O movimento surgiu da união de uma série de artistas baianos, no contexto do Festival de Música Popular Brasileira promovidos pela Rede Record, em São Paulo, e Globo, no Rio de Janeiro e que formaram o movimento musical mais influente e original do país após a Bossa Nova. Um momento crucial para a definição da Tropicália foi o Festival de Música Popular Brasileira (1967), no qual Caetano Veloso interpretou "Alegria, Alegria" e Gilberto Gil, ao lado dos Mutantes, "Domingo no Parque". No ano seguinte, o festival foi integralmente considerado tropicalista (Tom Zé aí apresentou a canção "São Paulo"). Em 1968 foi lançado o disco Tropicalia ou Panis et Circencis, um manifesto do grupo e considerado o 2º melhor álbum da música brasileira pela Rolling Stone Brasil.


O movimento tropicalista trouxe várias inovações para o cenário cultural brasileiro do final da década de 60. O movimento, de certa forma, foi um rompimento com a arte obviamente militante, que tratava da situação política do país na época da ditadura e tinha a melodia como um sustentáculo desta mensagem. As letras das canções eram inovadoras, criando jogos de linguagem, se aproximando da poesia dos concretistas. As mensagens das letras eram codificadas, que exigiam uma certa bagagem cultural para que fossem compreendidas. "Alegria, Alegria" de Caetano Veloso não tem sentido óbvio, mas carrega em sua letra preocupações típicas da juventude da década de 60, um tormento com a violência da ditadura e um desejo de inovar, de romper barreiras. Eles se caracterizavam pelo excesso, roupas coloridas, cabelos compridos e agregavam várias influências musicais. A intenção era chocar e, por meio de performances caracterizadas pela violência estética, protestar contra a música brasileira bem comportada. Influenciados pela contracultura, se apoderaram da linguagem da paródia e do deboche. Os tropicalistas transformaram a música popular brasileira, sendo grandes expoentes da arte brasileira de vanguarda. Musicalmente, o tropicalismo unia uma mistura da cultura brega, do rock psicodélico, da música erudita, da cultura popular, entre outros, dando conta de várias manifestações da cultura nacional. O som da guitarra elétrica convivia com violinos e com o berimbau. Era o resgate do Movimento antropofágico de Oswald de Andrade aliado a um retorno às raízes das tradições nacionais.

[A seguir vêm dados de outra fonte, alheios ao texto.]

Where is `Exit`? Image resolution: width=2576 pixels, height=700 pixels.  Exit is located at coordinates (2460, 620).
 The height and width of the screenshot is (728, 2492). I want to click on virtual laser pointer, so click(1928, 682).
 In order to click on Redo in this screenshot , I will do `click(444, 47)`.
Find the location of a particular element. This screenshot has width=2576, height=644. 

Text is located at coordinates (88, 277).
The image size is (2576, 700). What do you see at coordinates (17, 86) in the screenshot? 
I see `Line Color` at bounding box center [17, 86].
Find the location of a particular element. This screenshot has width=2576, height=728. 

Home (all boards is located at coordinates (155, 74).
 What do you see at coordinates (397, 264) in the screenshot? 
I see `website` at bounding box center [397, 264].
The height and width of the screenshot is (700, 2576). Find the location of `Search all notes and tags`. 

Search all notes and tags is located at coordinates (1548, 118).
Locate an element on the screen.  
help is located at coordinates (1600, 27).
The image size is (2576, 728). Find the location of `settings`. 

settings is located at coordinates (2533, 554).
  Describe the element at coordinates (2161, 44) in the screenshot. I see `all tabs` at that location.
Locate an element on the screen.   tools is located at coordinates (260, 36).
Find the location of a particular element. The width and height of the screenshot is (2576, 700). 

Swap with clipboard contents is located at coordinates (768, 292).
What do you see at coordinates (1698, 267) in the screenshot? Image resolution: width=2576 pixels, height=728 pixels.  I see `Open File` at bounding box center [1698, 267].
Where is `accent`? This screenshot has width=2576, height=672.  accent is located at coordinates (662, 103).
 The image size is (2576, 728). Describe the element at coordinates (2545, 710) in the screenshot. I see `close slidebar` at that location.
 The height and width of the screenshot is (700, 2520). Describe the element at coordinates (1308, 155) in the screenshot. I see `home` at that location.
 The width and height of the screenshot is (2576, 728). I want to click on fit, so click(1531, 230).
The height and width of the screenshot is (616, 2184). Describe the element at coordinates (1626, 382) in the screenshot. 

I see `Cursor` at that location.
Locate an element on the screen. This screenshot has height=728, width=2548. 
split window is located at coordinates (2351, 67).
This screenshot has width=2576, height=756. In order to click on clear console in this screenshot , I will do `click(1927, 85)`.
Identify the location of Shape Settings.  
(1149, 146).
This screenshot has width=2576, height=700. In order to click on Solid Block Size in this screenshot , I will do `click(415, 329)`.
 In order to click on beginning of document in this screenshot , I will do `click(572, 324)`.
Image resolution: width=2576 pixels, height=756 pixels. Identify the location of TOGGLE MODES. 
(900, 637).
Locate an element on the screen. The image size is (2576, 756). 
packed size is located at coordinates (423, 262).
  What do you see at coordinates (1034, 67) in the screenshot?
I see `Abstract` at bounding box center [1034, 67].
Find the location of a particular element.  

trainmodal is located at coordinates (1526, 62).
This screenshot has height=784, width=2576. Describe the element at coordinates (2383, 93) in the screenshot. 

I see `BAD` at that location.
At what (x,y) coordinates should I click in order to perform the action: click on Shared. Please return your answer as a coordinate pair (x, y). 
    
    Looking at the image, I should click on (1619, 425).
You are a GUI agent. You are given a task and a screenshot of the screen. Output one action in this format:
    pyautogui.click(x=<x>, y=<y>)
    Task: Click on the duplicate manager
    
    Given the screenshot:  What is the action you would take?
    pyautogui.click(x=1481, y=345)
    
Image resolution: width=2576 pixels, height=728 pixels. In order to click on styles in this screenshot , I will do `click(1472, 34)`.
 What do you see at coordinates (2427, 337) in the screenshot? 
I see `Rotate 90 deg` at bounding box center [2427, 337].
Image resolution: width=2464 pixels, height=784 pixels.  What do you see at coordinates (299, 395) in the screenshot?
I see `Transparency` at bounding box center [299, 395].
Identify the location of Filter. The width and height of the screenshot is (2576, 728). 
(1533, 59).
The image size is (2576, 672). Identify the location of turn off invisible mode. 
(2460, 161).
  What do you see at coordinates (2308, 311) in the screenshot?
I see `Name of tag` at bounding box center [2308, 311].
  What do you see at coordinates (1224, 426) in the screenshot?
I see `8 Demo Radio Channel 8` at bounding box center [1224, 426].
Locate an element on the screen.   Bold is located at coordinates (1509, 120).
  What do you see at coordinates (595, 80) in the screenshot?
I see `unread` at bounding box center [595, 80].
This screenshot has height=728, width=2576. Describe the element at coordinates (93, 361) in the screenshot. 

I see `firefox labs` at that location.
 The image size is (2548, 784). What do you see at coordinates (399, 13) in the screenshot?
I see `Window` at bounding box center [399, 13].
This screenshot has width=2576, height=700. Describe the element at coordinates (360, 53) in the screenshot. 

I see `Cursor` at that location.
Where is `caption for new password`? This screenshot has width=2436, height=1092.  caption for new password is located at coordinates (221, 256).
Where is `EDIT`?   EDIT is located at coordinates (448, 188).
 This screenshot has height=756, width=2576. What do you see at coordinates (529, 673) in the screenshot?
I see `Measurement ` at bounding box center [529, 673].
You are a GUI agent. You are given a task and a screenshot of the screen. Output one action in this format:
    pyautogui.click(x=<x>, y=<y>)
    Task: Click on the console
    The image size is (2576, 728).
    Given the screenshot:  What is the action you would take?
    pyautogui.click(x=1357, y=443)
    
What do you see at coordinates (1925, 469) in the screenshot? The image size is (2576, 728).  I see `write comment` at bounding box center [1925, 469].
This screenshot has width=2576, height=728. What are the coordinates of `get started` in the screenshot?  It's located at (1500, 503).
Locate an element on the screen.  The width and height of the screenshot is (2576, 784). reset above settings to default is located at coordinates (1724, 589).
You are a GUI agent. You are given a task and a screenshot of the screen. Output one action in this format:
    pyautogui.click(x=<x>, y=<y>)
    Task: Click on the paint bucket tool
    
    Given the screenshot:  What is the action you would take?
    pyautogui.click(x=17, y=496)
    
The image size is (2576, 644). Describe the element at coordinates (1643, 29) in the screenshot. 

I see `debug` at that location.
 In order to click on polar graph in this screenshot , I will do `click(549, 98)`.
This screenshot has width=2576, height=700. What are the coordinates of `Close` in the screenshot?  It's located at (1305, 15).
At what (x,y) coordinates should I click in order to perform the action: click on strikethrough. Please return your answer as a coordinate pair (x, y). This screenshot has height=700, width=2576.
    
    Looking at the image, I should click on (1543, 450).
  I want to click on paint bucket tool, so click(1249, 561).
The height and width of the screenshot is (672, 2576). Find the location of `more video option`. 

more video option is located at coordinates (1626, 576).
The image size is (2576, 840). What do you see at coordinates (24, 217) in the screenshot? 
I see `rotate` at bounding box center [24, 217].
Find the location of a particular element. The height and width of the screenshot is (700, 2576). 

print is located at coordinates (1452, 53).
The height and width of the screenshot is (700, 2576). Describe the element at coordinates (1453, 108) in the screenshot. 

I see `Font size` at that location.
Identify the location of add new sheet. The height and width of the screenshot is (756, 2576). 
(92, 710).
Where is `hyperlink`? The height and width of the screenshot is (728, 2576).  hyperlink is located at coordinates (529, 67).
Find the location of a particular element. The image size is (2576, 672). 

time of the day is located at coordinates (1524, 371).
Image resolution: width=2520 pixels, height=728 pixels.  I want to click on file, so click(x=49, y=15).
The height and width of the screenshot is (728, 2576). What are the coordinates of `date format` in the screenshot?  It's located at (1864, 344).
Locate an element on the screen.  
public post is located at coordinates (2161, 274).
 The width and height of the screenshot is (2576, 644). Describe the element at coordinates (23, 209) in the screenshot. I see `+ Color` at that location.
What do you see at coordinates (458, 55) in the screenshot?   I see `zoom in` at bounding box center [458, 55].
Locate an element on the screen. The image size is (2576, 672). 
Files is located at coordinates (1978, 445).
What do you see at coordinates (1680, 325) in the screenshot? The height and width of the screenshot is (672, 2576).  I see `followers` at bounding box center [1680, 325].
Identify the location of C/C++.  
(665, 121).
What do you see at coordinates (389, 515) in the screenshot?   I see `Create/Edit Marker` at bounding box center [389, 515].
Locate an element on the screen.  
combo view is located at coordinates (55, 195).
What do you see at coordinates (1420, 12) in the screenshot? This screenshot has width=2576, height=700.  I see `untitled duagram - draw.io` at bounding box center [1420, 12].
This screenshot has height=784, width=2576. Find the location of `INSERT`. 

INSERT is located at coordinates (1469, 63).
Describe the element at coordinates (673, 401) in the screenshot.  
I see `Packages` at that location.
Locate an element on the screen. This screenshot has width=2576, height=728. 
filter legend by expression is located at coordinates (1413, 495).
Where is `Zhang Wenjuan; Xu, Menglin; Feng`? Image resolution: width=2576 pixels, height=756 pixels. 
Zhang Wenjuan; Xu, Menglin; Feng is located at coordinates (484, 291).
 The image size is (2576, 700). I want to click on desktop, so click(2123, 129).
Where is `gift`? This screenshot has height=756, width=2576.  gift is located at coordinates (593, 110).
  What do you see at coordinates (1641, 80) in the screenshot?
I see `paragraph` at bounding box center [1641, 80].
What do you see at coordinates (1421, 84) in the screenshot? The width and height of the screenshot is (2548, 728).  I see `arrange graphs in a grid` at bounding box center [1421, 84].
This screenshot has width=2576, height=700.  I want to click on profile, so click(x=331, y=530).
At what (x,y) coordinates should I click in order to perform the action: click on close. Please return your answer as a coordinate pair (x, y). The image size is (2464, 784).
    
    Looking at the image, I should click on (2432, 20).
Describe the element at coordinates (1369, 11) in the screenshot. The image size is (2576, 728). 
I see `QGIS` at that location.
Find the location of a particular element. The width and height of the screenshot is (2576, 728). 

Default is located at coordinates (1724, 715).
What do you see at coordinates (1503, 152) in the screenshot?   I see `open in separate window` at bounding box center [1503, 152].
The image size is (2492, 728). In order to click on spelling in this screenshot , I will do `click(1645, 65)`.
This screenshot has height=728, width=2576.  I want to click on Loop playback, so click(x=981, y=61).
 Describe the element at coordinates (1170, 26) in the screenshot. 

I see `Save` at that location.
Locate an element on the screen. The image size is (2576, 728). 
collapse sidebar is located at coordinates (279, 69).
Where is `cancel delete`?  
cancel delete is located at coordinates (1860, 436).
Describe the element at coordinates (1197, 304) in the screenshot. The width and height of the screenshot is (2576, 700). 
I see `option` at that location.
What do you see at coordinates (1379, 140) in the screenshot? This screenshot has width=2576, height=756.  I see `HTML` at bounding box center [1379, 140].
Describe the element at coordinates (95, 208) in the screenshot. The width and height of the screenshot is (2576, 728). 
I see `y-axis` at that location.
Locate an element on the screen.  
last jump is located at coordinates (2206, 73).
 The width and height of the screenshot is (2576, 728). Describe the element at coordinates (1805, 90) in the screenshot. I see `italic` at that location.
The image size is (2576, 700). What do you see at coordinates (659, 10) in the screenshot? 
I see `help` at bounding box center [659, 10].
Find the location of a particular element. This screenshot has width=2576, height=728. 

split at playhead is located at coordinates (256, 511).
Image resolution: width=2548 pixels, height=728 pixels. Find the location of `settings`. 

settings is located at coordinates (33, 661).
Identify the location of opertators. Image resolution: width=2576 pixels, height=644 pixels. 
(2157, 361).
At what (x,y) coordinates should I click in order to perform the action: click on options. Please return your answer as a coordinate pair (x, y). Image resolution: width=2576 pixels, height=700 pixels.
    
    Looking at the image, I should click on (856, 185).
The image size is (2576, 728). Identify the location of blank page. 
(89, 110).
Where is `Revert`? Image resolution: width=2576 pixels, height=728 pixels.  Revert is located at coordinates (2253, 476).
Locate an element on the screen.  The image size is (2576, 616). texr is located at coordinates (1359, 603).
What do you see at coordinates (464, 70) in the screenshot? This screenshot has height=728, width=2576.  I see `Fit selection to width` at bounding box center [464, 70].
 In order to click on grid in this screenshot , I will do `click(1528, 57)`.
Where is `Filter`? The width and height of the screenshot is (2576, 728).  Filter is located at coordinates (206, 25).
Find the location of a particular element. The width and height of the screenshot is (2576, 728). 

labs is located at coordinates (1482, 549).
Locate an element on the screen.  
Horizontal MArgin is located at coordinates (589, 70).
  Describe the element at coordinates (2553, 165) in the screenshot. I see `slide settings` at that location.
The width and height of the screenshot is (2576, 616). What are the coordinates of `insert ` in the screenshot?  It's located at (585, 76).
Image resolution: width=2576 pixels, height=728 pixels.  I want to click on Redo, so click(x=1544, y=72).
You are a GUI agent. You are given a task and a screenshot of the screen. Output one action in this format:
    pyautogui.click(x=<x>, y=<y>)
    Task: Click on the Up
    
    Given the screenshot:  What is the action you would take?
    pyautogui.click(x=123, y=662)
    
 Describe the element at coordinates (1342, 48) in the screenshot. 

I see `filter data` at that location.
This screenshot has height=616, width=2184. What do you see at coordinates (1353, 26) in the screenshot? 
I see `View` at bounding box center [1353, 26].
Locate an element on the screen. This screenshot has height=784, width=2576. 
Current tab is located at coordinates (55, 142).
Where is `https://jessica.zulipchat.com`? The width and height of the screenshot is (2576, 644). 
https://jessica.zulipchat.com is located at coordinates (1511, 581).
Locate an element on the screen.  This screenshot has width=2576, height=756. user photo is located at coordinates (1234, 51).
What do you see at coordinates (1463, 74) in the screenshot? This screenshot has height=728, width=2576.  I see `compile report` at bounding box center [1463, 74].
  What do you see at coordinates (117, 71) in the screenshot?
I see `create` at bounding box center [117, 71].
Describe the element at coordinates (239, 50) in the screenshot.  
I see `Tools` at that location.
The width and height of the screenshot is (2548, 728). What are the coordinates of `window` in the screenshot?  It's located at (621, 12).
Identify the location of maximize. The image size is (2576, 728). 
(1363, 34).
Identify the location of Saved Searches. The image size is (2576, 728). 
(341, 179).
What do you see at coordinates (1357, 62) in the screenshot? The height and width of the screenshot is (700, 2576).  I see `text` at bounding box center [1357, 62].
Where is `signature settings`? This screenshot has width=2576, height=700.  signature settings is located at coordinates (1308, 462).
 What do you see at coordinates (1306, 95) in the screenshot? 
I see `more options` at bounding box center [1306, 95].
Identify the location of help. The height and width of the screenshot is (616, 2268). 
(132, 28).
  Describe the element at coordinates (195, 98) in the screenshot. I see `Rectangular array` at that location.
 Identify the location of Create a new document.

Em 1969, os Mutantes realizaram o seu último concerto com Caetano e Gil. Foi durante a conturbada temporada na carioca boate Sucata, no qual ocorreu o famoso incidente da bandeira nacional, que, supostamente, foi desrespeitada, no entender dos militares que governavam o Brasil naquela época. Durante o espetáculo, foi pendurada no cenário do espetáculo uma bandeira, obra do artista plástico Hélio Oiticica, com a inscrição "Seja Marginal, Seja Herói", com a imagem de um traficante famoso naquela época, o Cara-de-Cavalo, que havia sido assassinado violentamente pela polícia.  Os militares alegaram ainda que Caetano teria cantado o Hino Nacional inserindo versos ofensivos às Forças Armadas. Isto tudo serviria de pretexto político para que os militares suspendessem a apresentação, prendessem Caetano e Gil e, posteriormente, soltos e exilados no Reino Unido. O episódio é considerado como o fim do movimento vanguardista.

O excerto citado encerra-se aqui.